SAX Parser best practise

3 messages · Jan Hummel, Seth Falcon, Duncan Temple Lang

#
Dear All,

I have a question regarding best practise in setting up a XML parser
within R. 
Because I have files with more than 100 MB and I'm only interested in
some values I think a SAX-like parser using xmlEventParse() will be the
best solution.
Unfortunately the values I'm looking for, to construct some higher "mass
spectrum", are distributed over different lines: as <spectrum id="2">,
<mzArrayBinary>, <intenArrayBinary> <... name="MassToChargeRatio"
value="445.598999"/> (as one can see in the xml snip set)

I know the mechanism of using Event Handlers, as shown in the examples.
But what I'm looking for is, how can I use some "path information" as
mentioned in "addContext" parameter of xmlEventParse()? May somebody
share a example using "addContext = TRUE" and pointing me to the
variables I may use if I implement the "..." parameter within my
handlers.

Do I have to implement a "status machine" using some variables within my
handlers, or would one prefer to use the "state" parameter of
xmlEventParse()?

I would appreciate any assistance very much!
	Jan
#
Hi Jan,
On 20 Sep 2005, Hummel at mpimp-golm.mpg.de wrote:
I missed the xml snip, but I think I get the gist of your question.
I'm not familiar with the addContext arg and don't know whether or not
that provides another solution to your problem.

I do know that you can do what you want by writing "state machine"
code.  I played a little with using the state arg for this purpose,
but ran into some problems (sorry, no details in my memory banks).

There is an example of the state approach in Bioconductor's AnnBuilder
package.  See R/GO.R.  It isn't the prettiest or best example, but
maybe it will help get you going.

The general approach is to use '<<-' to reach up a level and set the
state variables from inside the tag handlers.

HTH,

+ seth
#
Jan Hummel wrote:
The addContext was an attempt to provide contextual information,
but it is not obvious how to do this efficiently. And of course
efficiency is the name of the game with the SAX model.
If we wanted to know path information for the node, we would have
to build this and that would slow things down. There are no nodes
in the SAX world as we don't build the tree in any way.
So the addContext currently doesn't do much. It is there
as a hook that we can use if we want in the future.
But you can do anything you need in the R code.
As Seth mentioned in his reply, you can use state in your R handler 
functions to determine where you are.  You can maintain a "stack"
to determine the exact path of the current "node" in the
startElement() handler and pop the name in the endElement() handler.
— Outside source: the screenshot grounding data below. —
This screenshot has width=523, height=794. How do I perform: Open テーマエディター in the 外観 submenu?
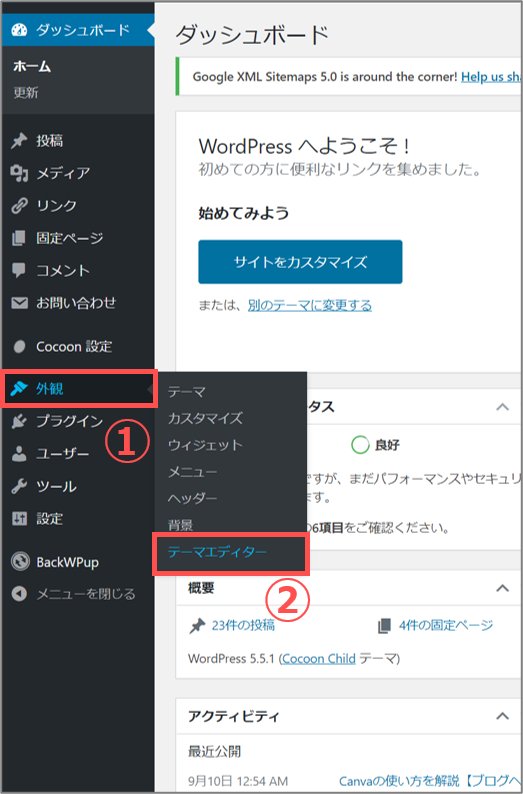tap(217, 552)
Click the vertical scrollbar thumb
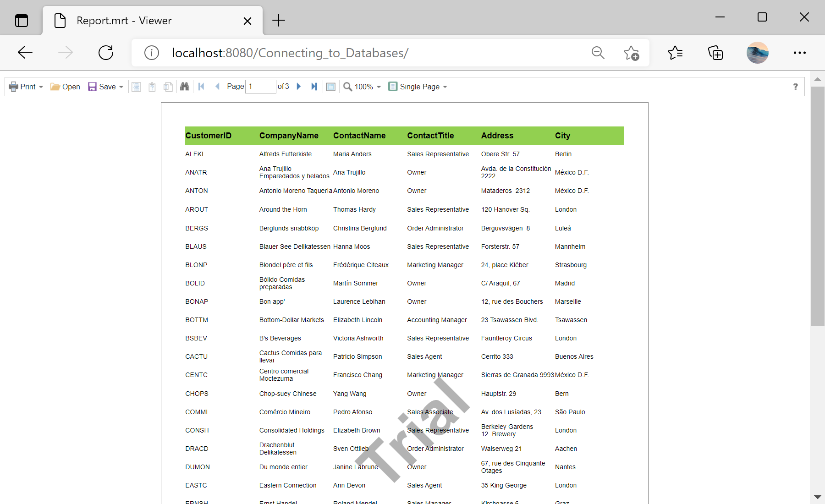 click(x=817, y=206)
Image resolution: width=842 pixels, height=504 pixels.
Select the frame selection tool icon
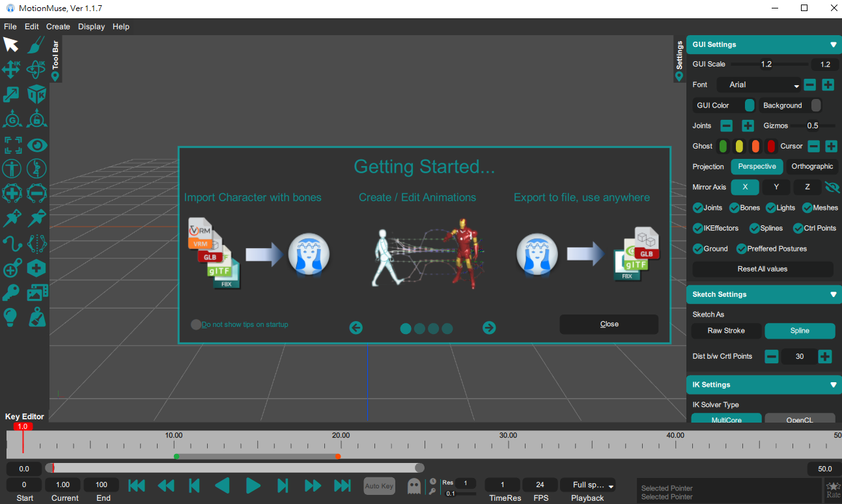(x=12, y=145)
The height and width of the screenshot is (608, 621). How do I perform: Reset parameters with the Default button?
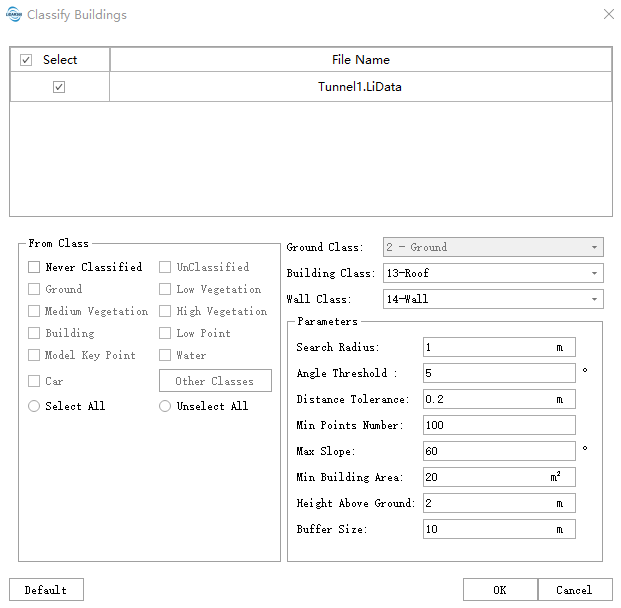point(46,590)
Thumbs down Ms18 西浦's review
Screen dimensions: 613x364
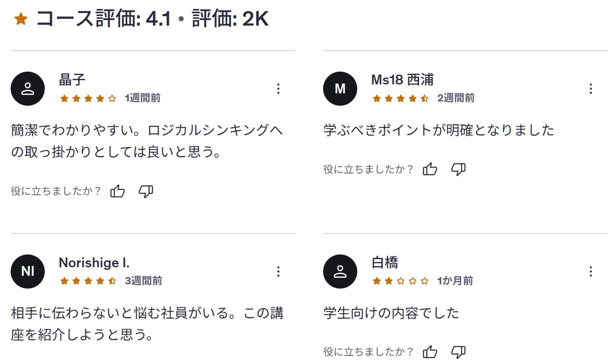[x=458, y=169]
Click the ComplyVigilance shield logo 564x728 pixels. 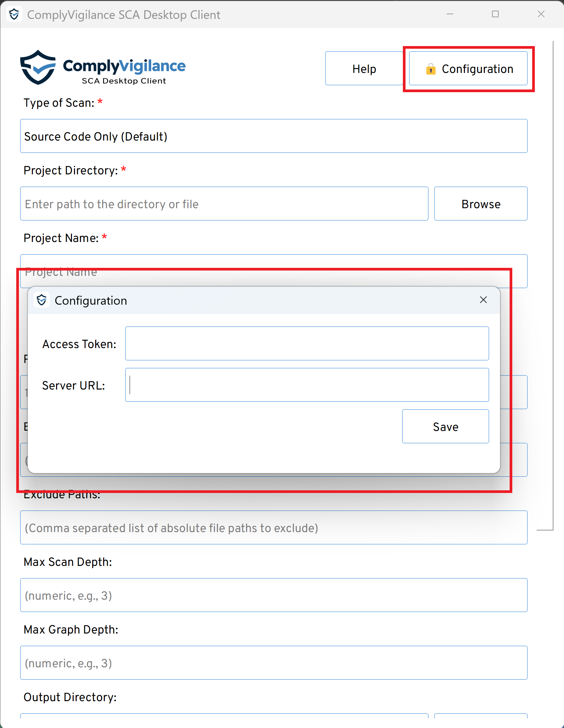click(x=38, y=67)
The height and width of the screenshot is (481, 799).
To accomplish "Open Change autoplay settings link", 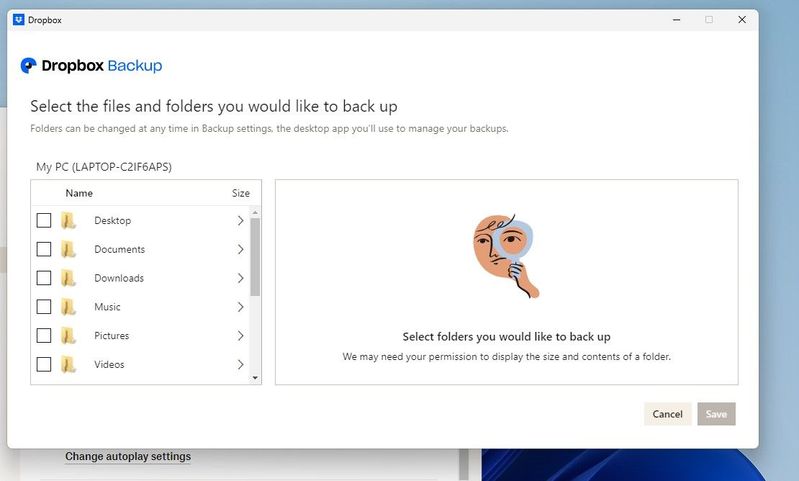I will click(128, 457).
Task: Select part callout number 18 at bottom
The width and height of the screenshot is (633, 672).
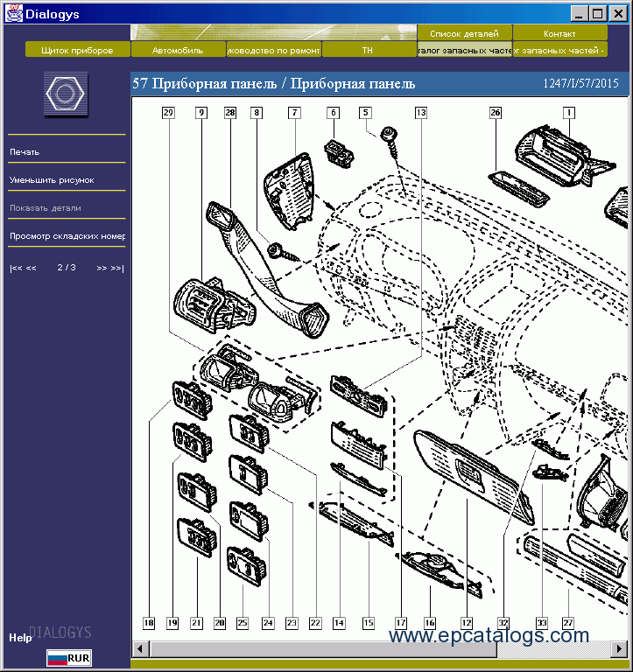Action: (149, 623)
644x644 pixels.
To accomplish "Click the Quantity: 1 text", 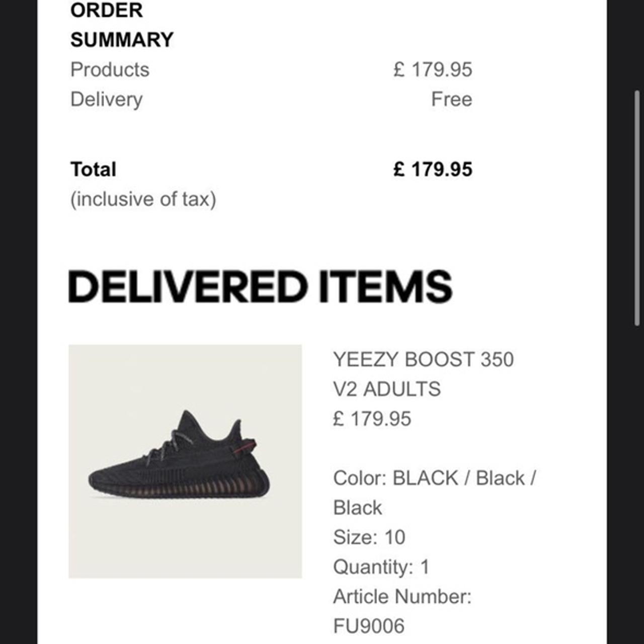I will click(x=381, y=567).
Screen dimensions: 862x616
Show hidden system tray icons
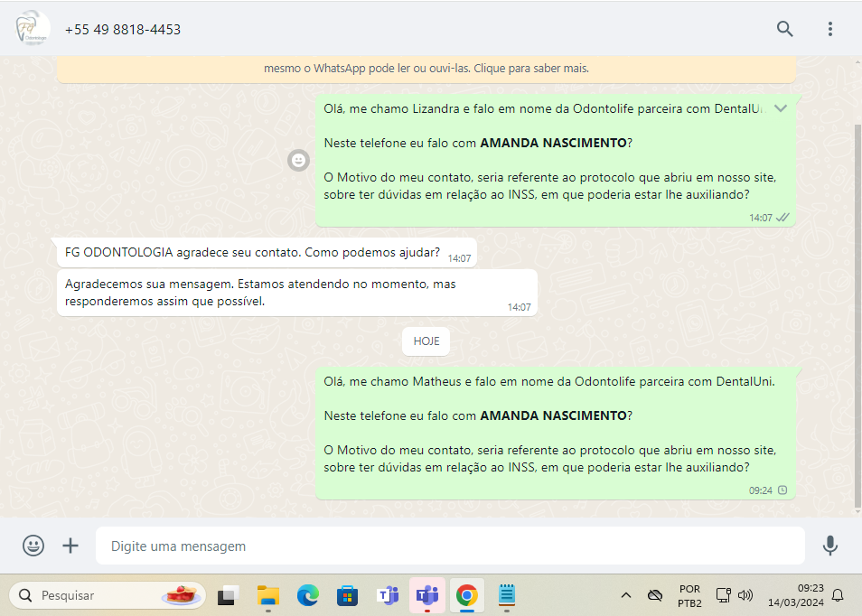[625, 595]
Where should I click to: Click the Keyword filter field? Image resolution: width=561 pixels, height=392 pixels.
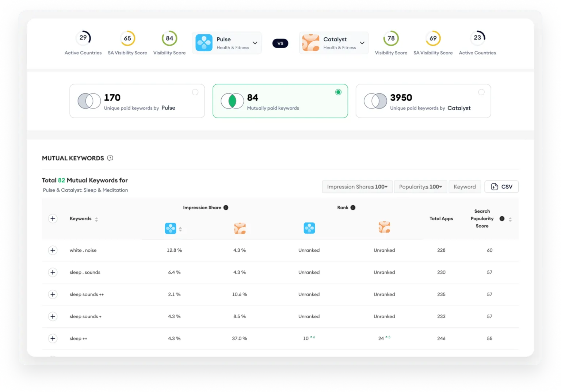pyautogui.click(x=465, y=187)
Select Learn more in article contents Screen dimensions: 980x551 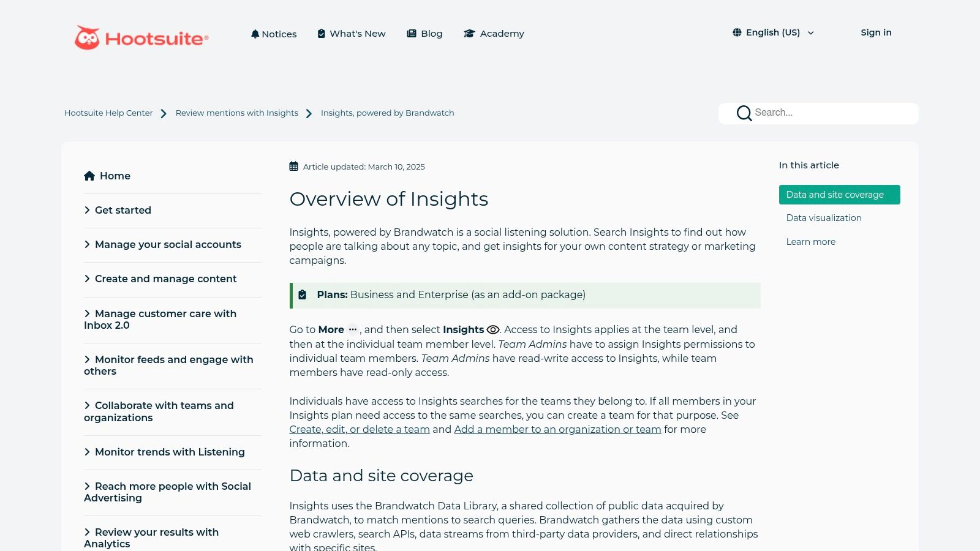[x=810, y=242]
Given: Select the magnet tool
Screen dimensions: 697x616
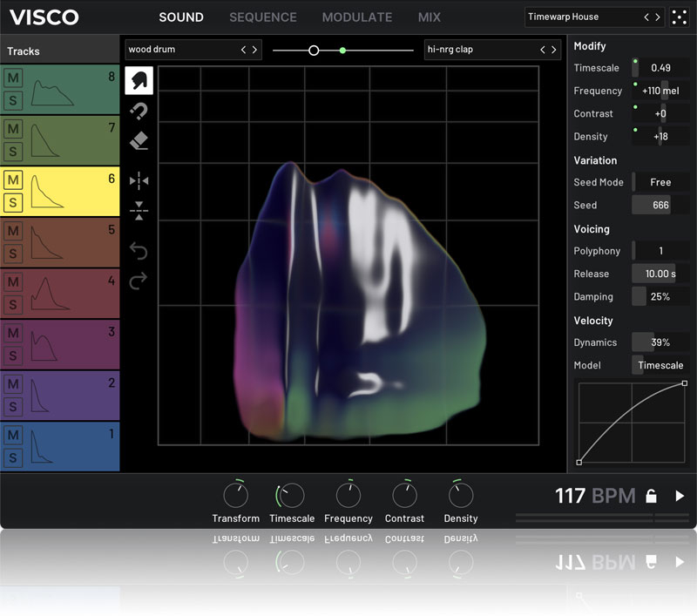Looking at the screenshot, I should point(139,111).
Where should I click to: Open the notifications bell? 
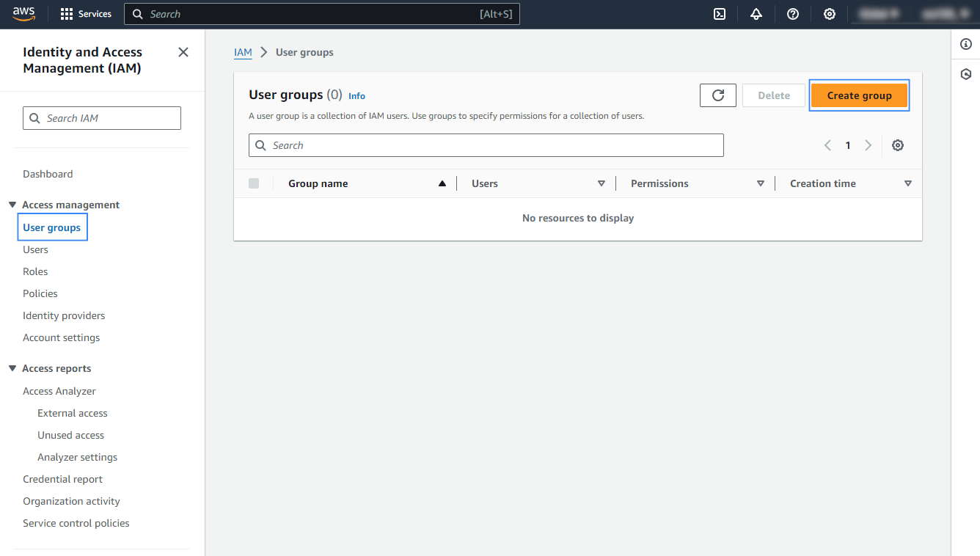click(x=756, y=14)
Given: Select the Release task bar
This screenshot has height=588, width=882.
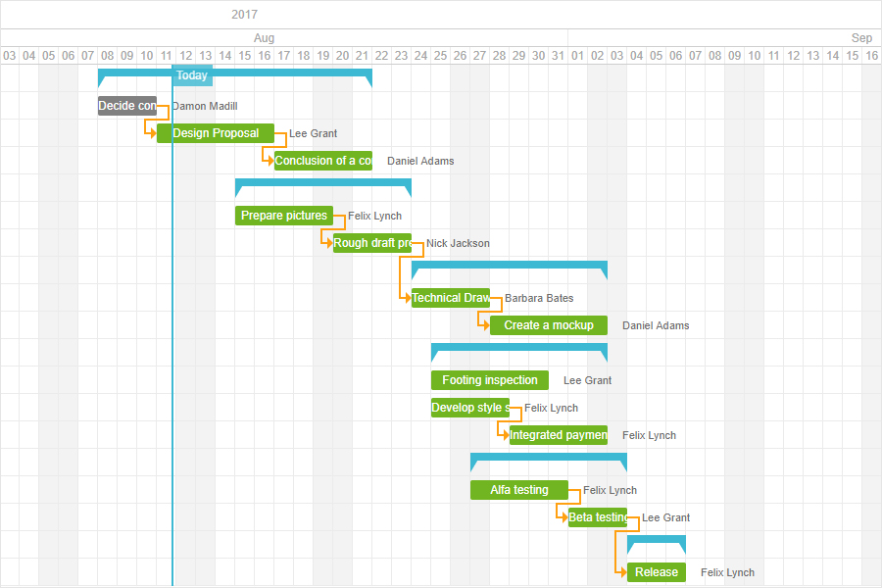Looking at the screenshot, I should pos(656,572).
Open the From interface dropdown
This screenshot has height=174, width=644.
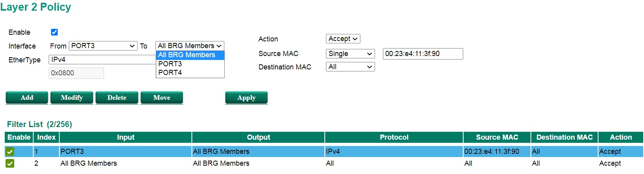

The difference between maintaining state via environments/local 
persisten scope (using <<- in Seth's mail) and using the state argument
is more of a personal preference in R.  The state argument was added
for S-Plus since it does not support environments.  Using the state
argument might save an epsilon amount of time, but it is hopefully
neglible.

BTW, do you have a schema for the XML document you are working on?